A comprehensive, data-laden report released by the Santa Cruz-based Center for the Future of Teaching and Learning earlier this month heralds an impending teacher shortage of crisis proportions in California. This assertion rests not so much on any measurable trends in the supply of teachers but principally on the major shortcomings of California's public-school teaching force: namely, the lack of "fully credentialed" (i.e. school of education graduates) teachers.
Stemming from California's famed class-size reduction initiative and the newer need to comply with No Child Left Behind standards, policymakers have taken several measures to fill California's classrooms with teachers, including beefing up alternate routes to certification. Never mind that the policymakers are seeing some success—such as the number of emergency credentialed teachers are down about 40% in the last three years—bolstered by another downward trend in the number of teachers California needs (4,000 last year). Doomsday is still on the horizon.

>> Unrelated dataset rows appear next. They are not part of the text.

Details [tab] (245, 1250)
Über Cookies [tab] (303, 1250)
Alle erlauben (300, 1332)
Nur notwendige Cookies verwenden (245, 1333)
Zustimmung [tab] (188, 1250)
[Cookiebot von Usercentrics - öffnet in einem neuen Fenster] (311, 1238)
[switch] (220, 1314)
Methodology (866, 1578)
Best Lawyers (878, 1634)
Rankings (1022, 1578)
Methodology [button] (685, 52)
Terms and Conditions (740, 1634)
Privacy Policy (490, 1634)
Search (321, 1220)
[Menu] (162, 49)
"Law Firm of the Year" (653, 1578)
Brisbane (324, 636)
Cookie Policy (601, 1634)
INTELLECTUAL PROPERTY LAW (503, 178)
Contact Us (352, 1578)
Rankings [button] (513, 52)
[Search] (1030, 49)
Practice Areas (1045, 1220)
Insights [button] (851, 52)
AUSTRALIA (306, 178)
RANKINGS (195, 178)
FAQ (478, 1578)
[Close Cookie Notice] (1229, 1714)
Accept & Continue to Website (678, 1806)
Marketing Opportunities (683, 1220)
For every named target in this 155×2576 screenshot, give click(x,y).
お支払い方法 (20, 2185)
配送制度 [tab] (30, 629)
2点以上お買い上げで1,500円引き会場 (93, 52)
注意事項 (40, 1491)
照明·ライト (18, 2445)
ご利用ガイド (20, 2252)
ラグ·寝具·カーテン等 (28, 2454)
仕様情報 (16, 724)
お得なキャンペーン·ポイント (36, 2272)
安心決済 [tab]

The real sticking point for the authors is the growing reliance of California schools on alternative certification teachers, the "Intern" teaching credential, that the authors conveniently group for their purposes with emergency credentialed teachers--even though interns do meet an academic standard and emergency teachers do not. They're all still "under-prepared." The authors theorize the declining enrollments in the state's ed schools is due to the surge in interns and NCLB's support of alternative certification routes. "By defining interns as 'highly qualified' under NCLB, California has legitimized intern programs and eliminated disincentives for teachers to participate in them.???